Wednesday, March 6, 2013

Emotions have replaced careful analysis in society

P. T. Barnum said it best over a century and a half ago when he noted, “There's a sucker born every minute.” I learned it the hard way at an automobile auction when car shopping recently in an effort to replace my 16-year old truck that had an engine failure last summer. Equipped with information from a major publication on the fair market value of an automobile, I scanned three vehicles at the auction I thought was worth the possibility. I checked fair market value, and deducted properly for defects that need repair for a fair market value that I could use for the purchase.

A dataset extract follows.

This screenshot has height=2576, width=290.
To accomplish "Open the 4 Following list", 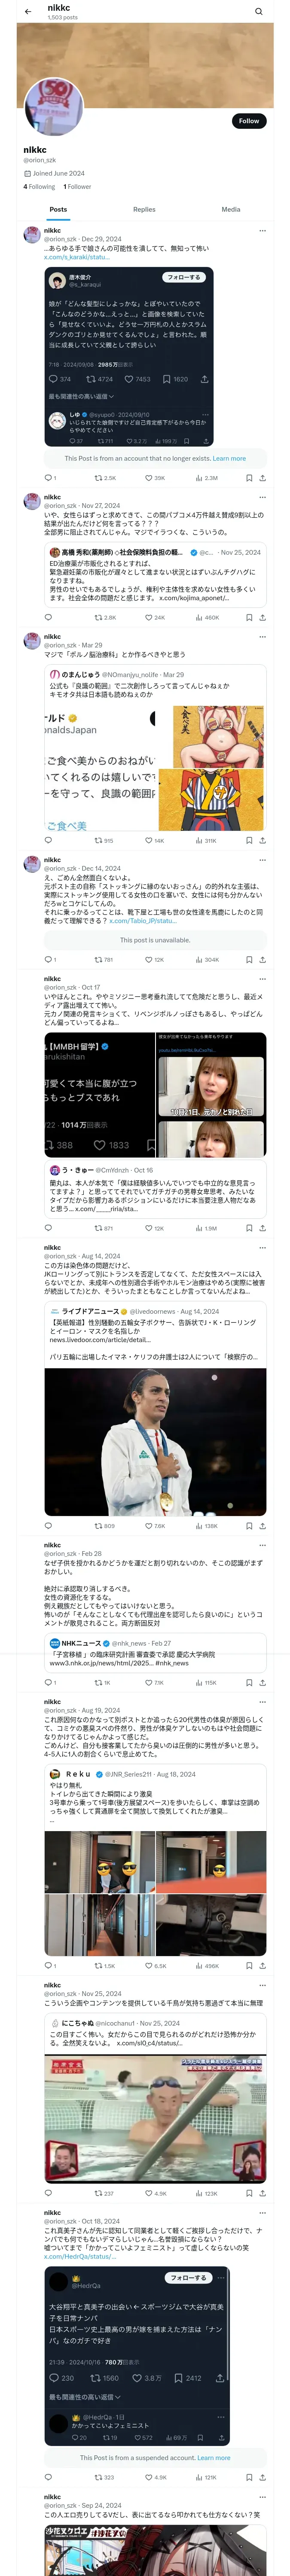I will coord(39,186).
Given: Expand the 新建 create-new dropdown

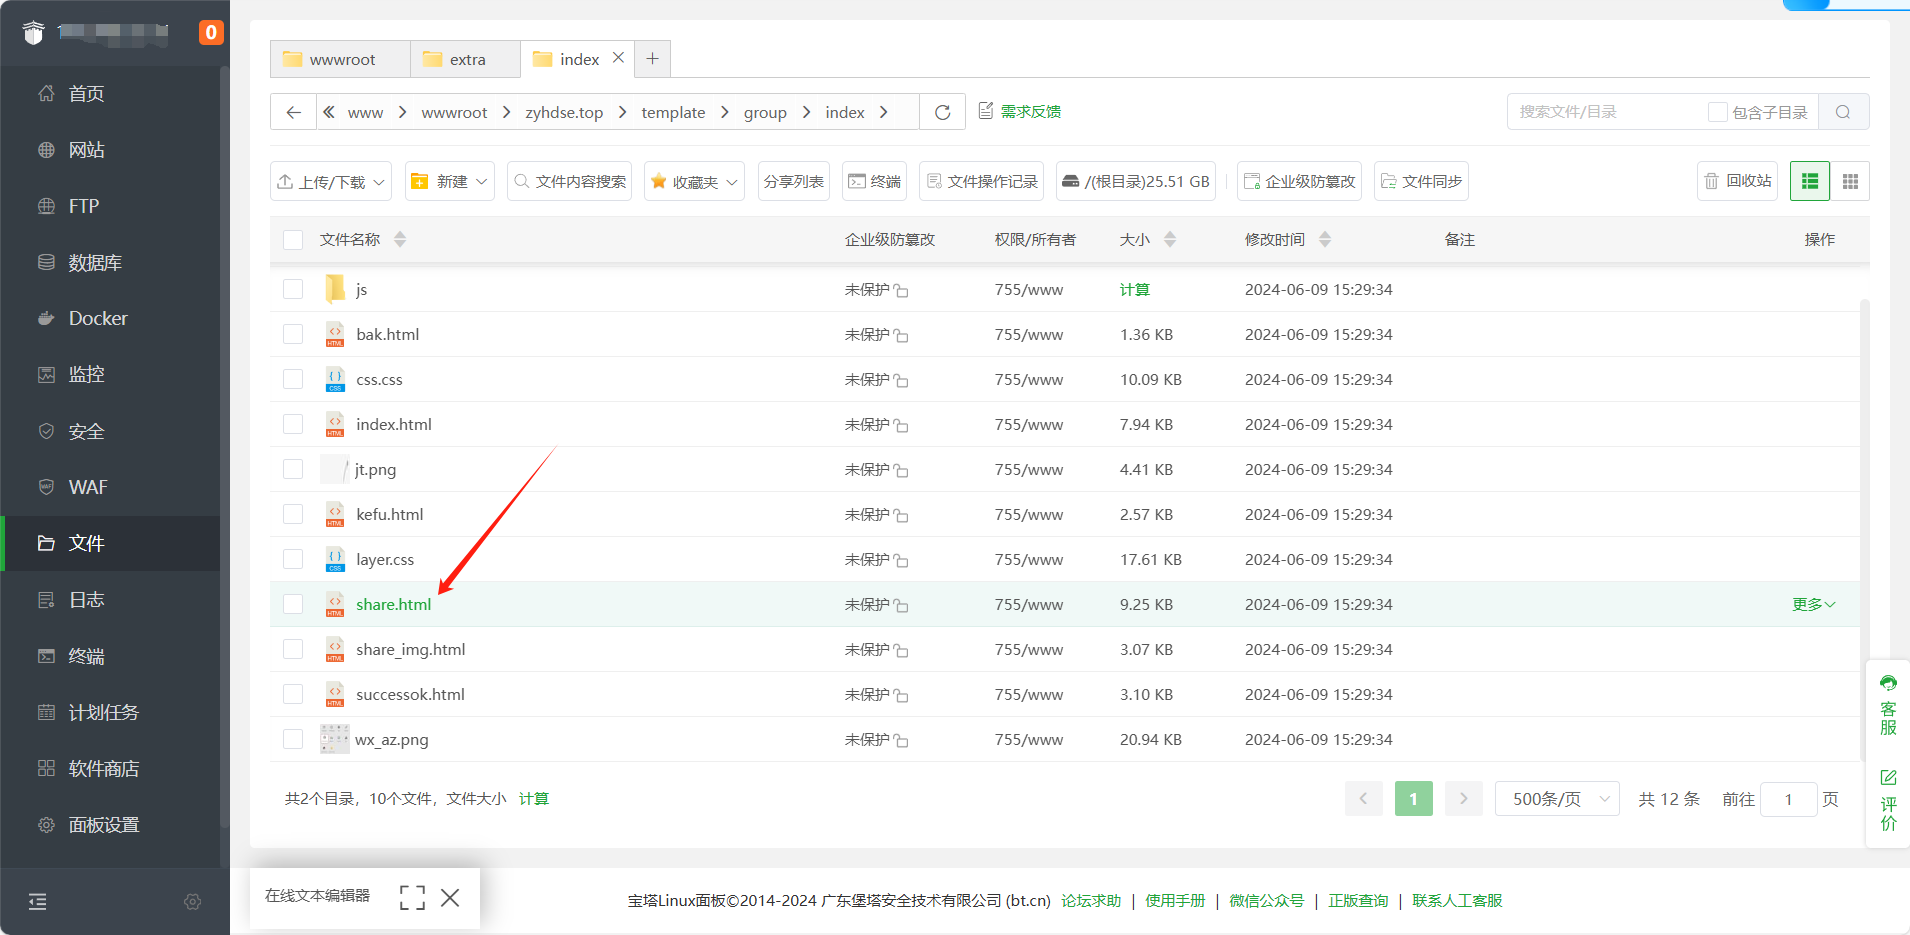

I learned the hard lesson. Two bidders online (both resellers) went for the same vehicle, and grabbed it for 60% greater than the fair market value, as posted by nationally renowned sources. I thought why it had happened to me. It finally dawned why. In my efforts to follow the Dave Ramsey way of auto buying, we checked fair market values to purchase the vehicle at fair market value. The buyers who were successful were resellers, not having seen the vehicle at the auction, and only basing it on outside pictures, and not inside, made it clear they were being suckers. They did not care for the fair market value of the vehicle, and only looked at their intrinsic value based on emotions. Obviously, as we saw in the most recent election, emotions matter more than those who analyse on any front. What gives in our society? Have we become a society that values emotions and refuses to look deeper before anything?